Advanced: parallel work and delegation
Once you're comfortable with the basic flow, you can level up:
- Parallel delegation — spawn 3 writer agents simultaneously, each on a different article. Total time drops from 15 min to 5 min
- Nested crews — an orchestrator agent manages sub-crews for complex jobs (e.g., a research crew, a writing crew, a QA crew)
- Cron jobs — schedule recurring tasks: "every Monday at 9am, research this week's trending topics and draft article outlines"
- Cross-crew memory — agents share a persistent memory store, so the writer remembers your voice from last session without a refresher
- Model routing per task — route easy research to GLM-5.2 (free), hard coding to Claude (premium). Optimize cost automatically
Common mistakes (and how to avoid them)
Don't do this
- One agent does everything (quality suffers)
- Skip the judge (first drafts ship, quality drops)
- Vague briefs ("write something good")
- All agents on the most expensive model
- No shared memory (agents start cold every time)
- Too many agents, too early (start with 4)
Do this instead
- One role per agent, clear boundaries
- Judge every output, score threshold at 8
- Specific briefs with format and criteria
- Mix models: cheap for volume, premium for hard
- Persistent memory so agents know your business
- Start small, add specialists as you grow
What a finished crew looks like
Here's my actual content crew — the one that produced this article:
- glm-researcher — GLM-5.2, web access, reads sources and writes research briefs
- glm-writer — GLM-5.2, writes in my voice, structures articles
- glm-seo — GLM-5.2, adds meta tags, schema, FAQ sections, internal links
- glm-designer — GLM-5.2, CSS and HTML layout, visual polish
- glm-judge — GLM-5.2, scores against criteria, loops until 8+/10
Five agents. All on a free model. Total cost per article: effectively zero. Total time: under 15 minutes. Quality: checked by a judge before I ever see it.

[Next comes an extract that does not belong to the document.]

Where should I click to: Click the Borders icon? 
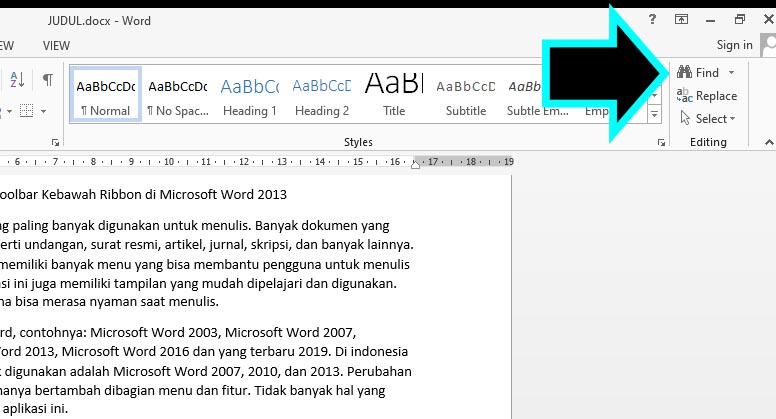click(x=27, y=111)
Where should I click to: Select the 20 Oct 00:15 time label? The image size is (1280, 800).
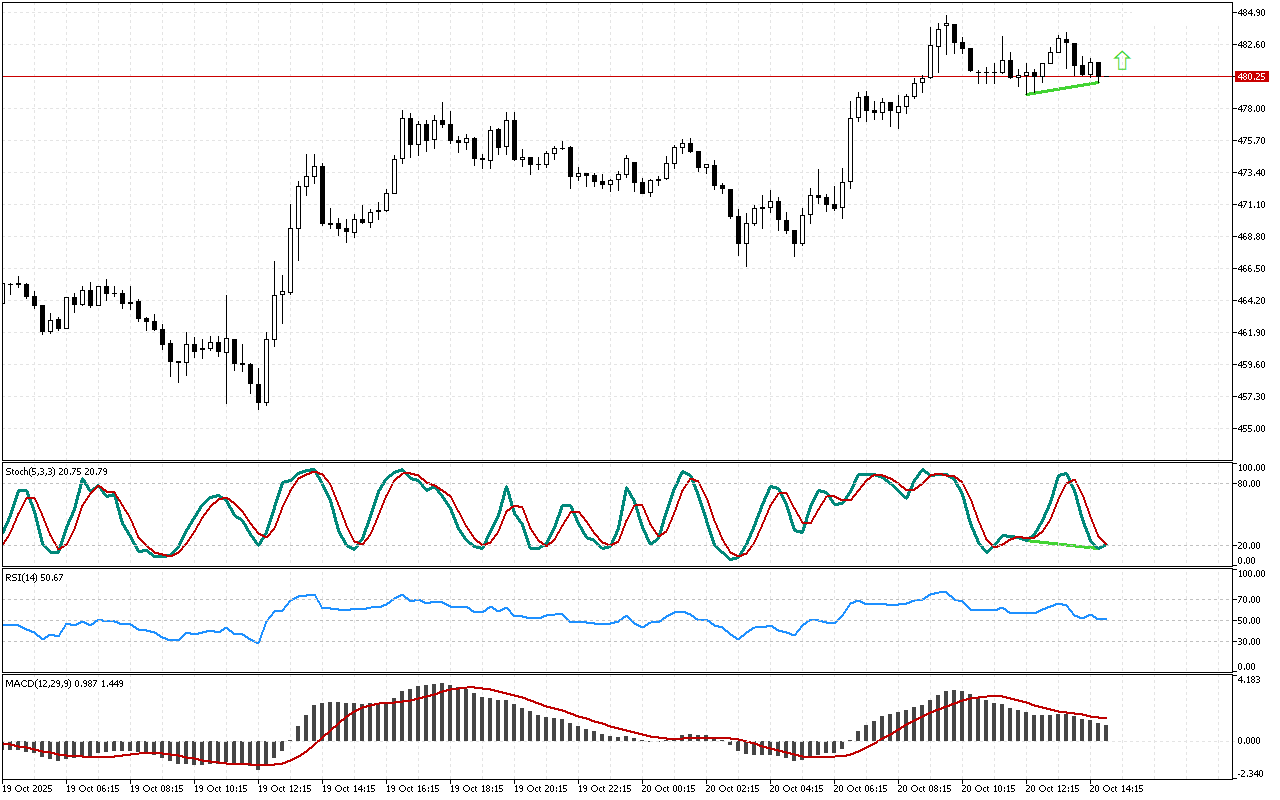[x=669, y=788]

That's not a demo. That's a system.
Do this once and your output stops depending on your hours. That's the difference between using AI and running it.
FAQ
How many agents should a crew have?
Start with four — researcher, writer, builder and judge. Add more specialists (SEO, editor) as your jobs get bigger. Each agent should own one clear job.

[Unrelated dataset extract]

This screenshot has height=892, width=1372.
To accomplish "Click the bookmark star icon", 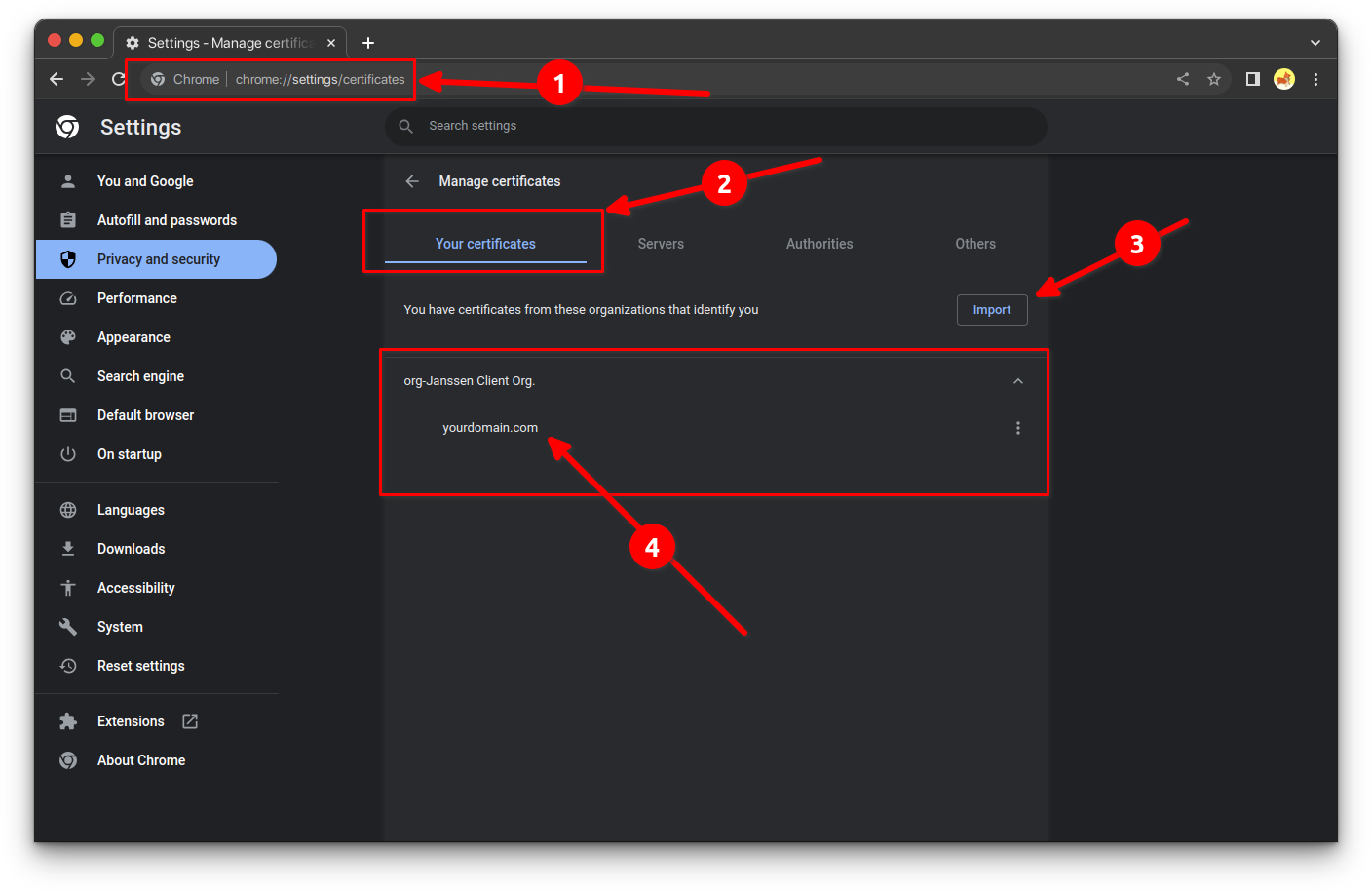I will pyautogui.click(x=1213, y=80).
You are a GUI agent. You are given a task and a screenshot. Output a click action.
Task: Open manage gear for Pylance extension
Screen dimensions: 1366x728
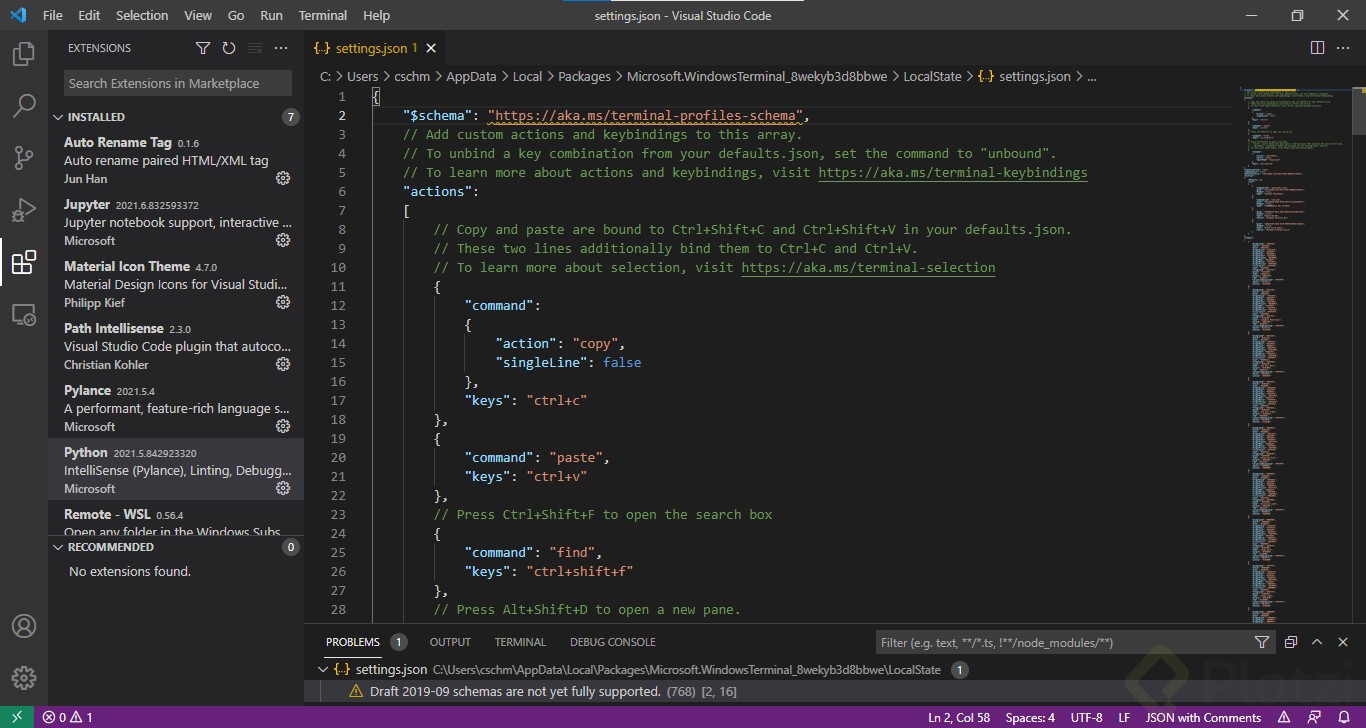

What model should each agent use?
A strong, low-cost model like GLM-5.2 on the coding plan lets you run a whole crew for almost nothing. You can mix models per role too.

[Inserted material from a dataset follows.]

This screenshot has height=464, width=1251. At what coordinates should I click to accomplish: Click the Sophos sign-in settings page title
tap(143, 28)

How does the judge agent work?
The judge scores each result out of ten against your criteria. Anything under eight goes back with notes, so only good work reaches you.
Do I need to code to build a crew?
No — you create named agent profiles and give plain-English briefs. The fastest path is a ready-made setup inside Agent OS.
How much does it cost to run a crew?
On GLM-5.2 (free on the coding plan), a 5-agent crew costs almost nothing per run. If you use premium models for specific roles, costs scale with usage but you control which agent uses what.
Can agents work in parallel?
Yes. Hermes supports parallel delegation — multiple agents can work on independent tasks simultaneously, then hand results back to the orchestrator.